The wedding was beautiful. My dress was gorgeous; Grandma did a wonderful job. We even had everyone lined up on the steps outside the church after the wedding, and they blew bubbles at us as Ron and I stepped down to the truck. Everyone was so very happy for us, and we were so very extremely happy.

And even though Ron was laid off from his wonderful-paying job six months after we got married, we've managed to remain happy together, in spite of financial difficulty.

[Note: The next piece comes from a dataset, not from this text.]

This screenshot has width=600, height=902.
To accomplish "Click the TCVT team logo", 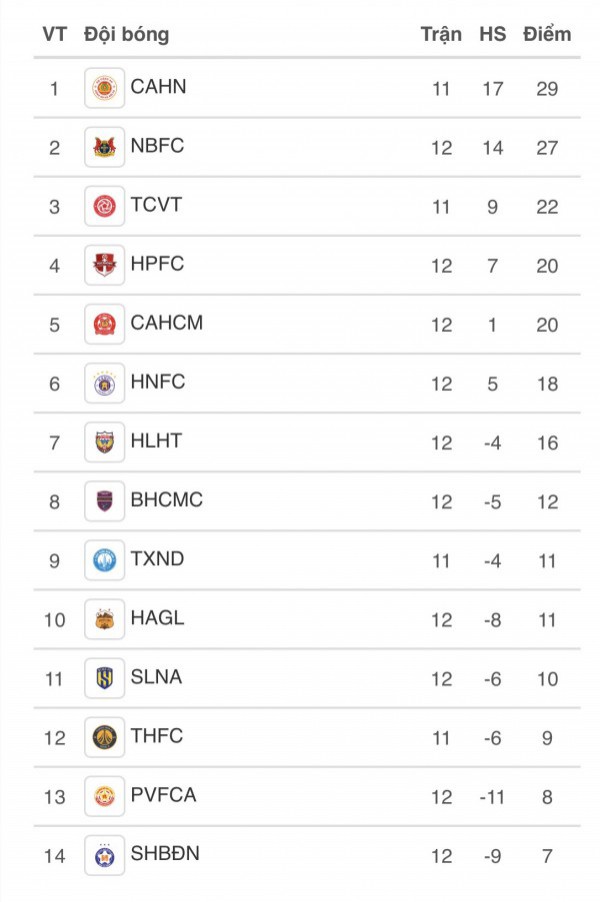I will tap(104, 206).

Two years have gone by since we got married. Some have asked when we're going to start a family. We just tell them that this is not the right time to start a family; we need to be able to take care of us first, get a place to live where we would actually have room for more than just one of us, be able to buy clothes once in a while, etc. (The apartment we live in is meant for just one person, not two.)

We have the rest of our lives together, and when it's the right time, God will allow us to conceive and give life to a new generation of Olsons. Until then, we're giving thanks to God for giving us the years he has and for all the years he will give us together in the future.


TKls2myhrt said...

I loved reading your story about getting married. I could really relate to the comment that if your mother had had the opportunity, she would have overtaken your plans. That sure happened to me, but I was too overwhelmed by all the plans to object much. It still turned out fine, but I am much more of the do-it-yourself, creative type. I would have liked to have done things exactly like you did. However, in the long run, it doesn't really matter how the wedding was. Ten or twenty years into marriage, you don't often think about your wedding day. Love and commitment play a much bigger part. Thanks for telling the story!

Olivia A. Johns said...

Hi! I came across your blog when I googled "LCMS Pre-Marriage Counseling"... and I wanted to say thanks. First, for being a writer: I'm one as well, and know how good it feels to know what you've shared has made a difference. My boyfriend and I are not "officially" engaged for financial reasons (even though I'd be PERFECTLY happy with a 25 cent plastic ring from the local Pizza Hut), but we are meeting with my Pastor tonight to talk about pre-marriage schtuff. :) Anyway, I'll stop going on about me and finish saying what I intended to five minutes ago! Thank you for sharing such an important part of your relationship. It's helped me re-focus my prayer today, and maybe even push off an anxiety attack! :) Thanks, again, and God bless!